The two parties have tried but struggled for years to introduce a tariff-free system to boost their respective economies. In 2013, under US President Barack Obama, negotiations for the much-discussed Transatlantic Trade and Investment Partnership began. They ended three years later with no conclusion.

Marianne Petsinger, a senior research fellow at Chatham House, told CNN Business that Europe and the United States wanted the agreement to act as a “counterweight” to China’s growing global economic dominance.

Negotiations have stalled over regulations, as well as controversies surrounding the types of products that can appear on Europe’s supermarket shelves, she said.

“To some extent, [the TTIP’s failure] was very much around public opposition [in the EU] about chlorinated chicken and hormone-fed beef,” Petsinger added.
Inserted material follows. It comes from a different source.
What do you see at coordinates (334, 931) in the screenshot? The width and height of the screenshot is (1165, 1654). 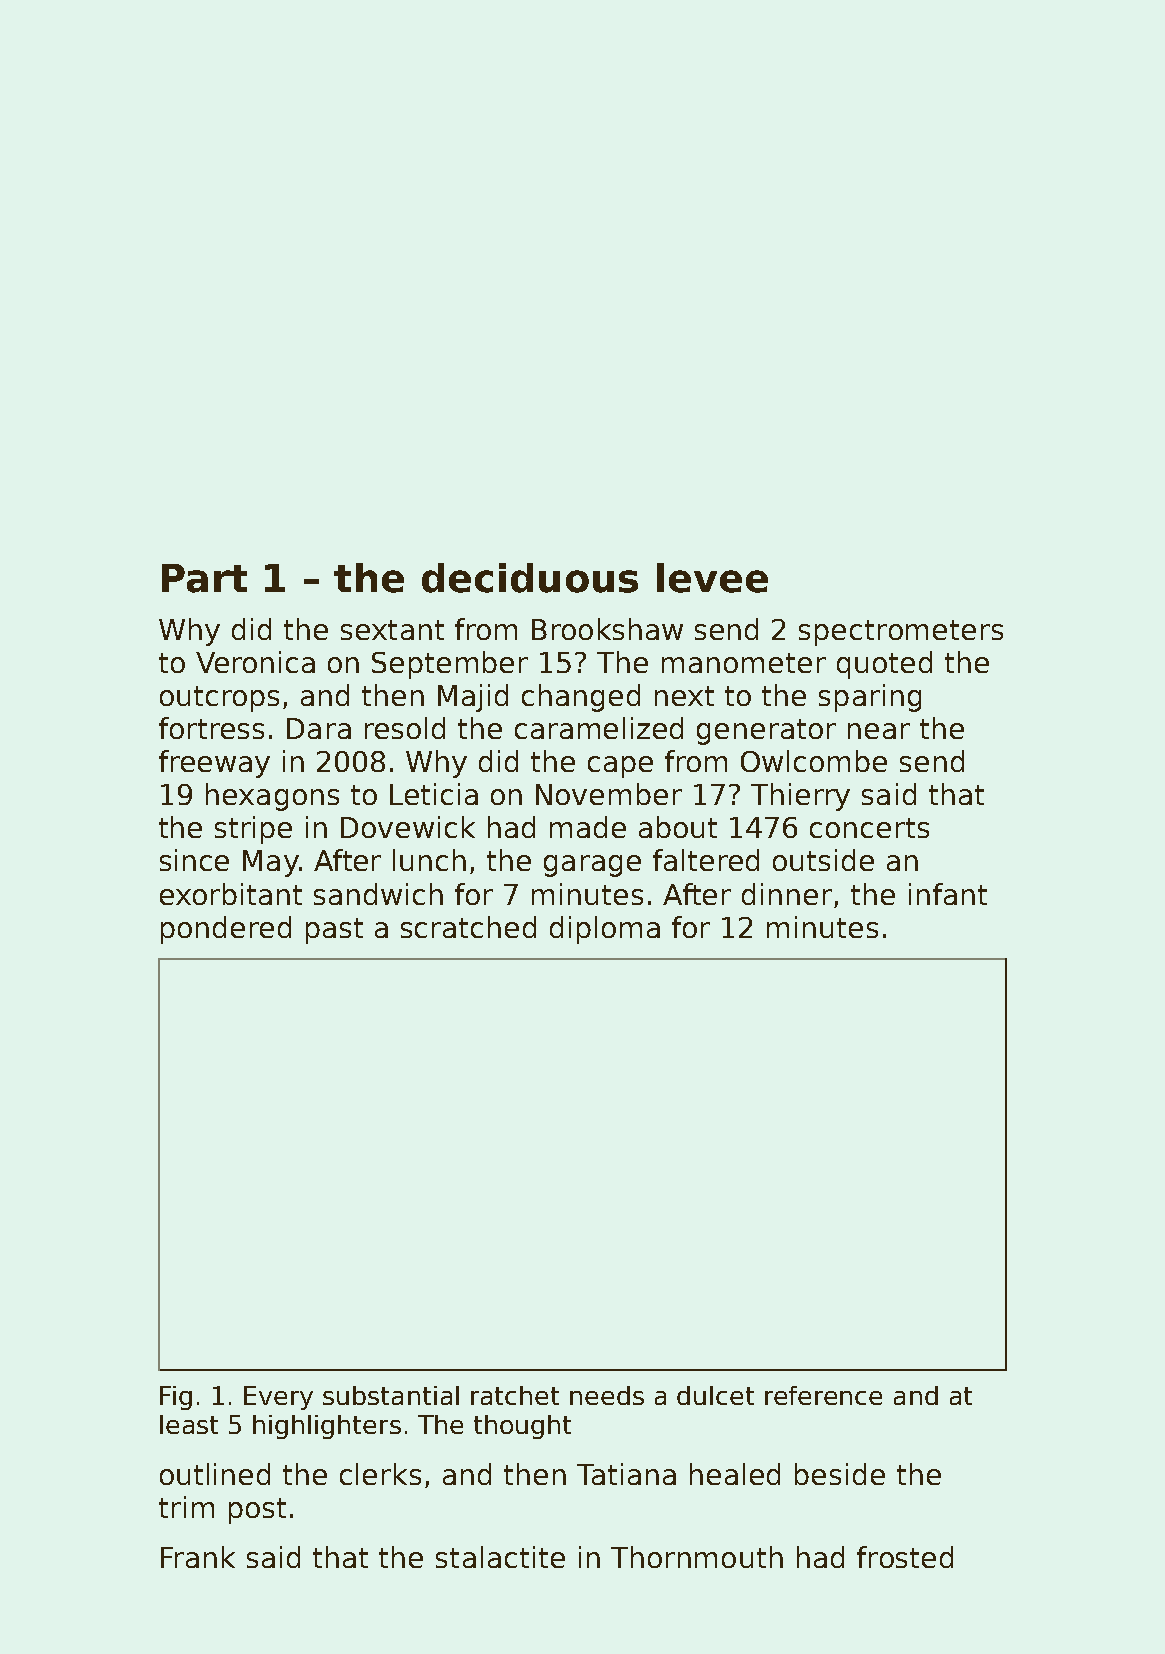 I see `past` at bounding box center [334, 931].
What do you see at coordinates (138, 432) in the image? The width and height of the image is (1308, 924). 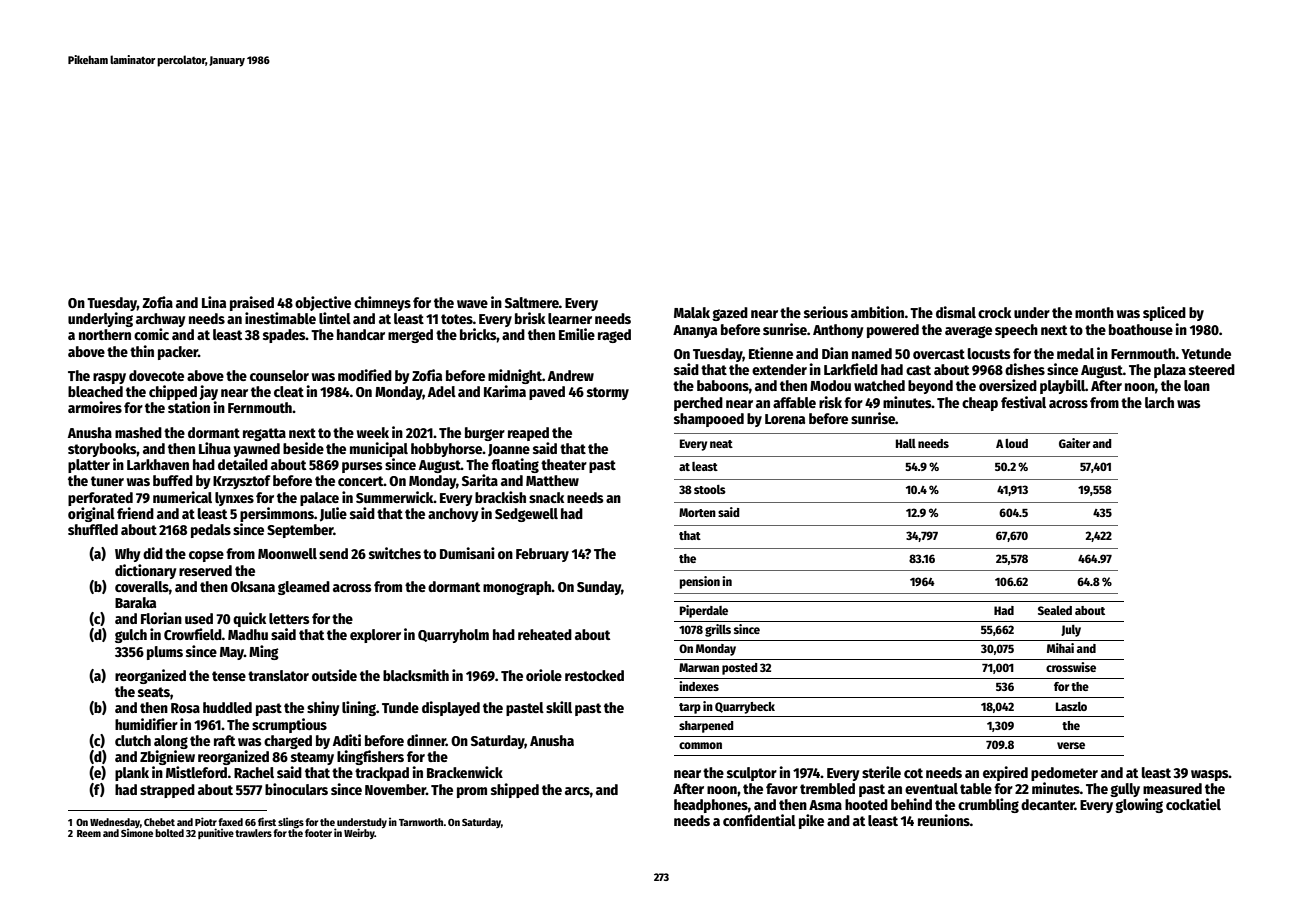 I see `mashed` at bounding box center [138, 432].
Both sides say they want to find a compromise.

French President Emmanuel Macron said last week that he and Biden had “an excellent discussion about the IRA” at their summit in Washington.

The European Union has a few options at its disposal, analysts told CNN Business.

It could file a complaint with the World Trade Organization or respond with its own package of green technology subsidies, or a combination of both.

On Monday, Italian Economy Minister Giancarlo Giorgetti said the bloc should create its own “European IRA plan,” according to a Reuters report.

But until now, strict EU rules on “state aid” have prevented member states from injecting too much firepower into their domestic industries for fear of distorting the single market.

“It is their aim to prevent subsidy races between EU member states, unfair competition and distortions of the EU internal market,” David Kleimann, visiting fellow at Bruegel, a Brussels-based research firm, told CNN Business.

Von der Leyen said on Sunday that the bloc was prepared to “simplify” its rules to “rebalance” the playing field, which tilts the IRA in favor of the United States.

Such simplifications are unlikely to “devolve into the kind of protectionism” that Washington has exhibited, Riekeles said.

“Closing borders is a short-sighted answer to economic crisis,” he added.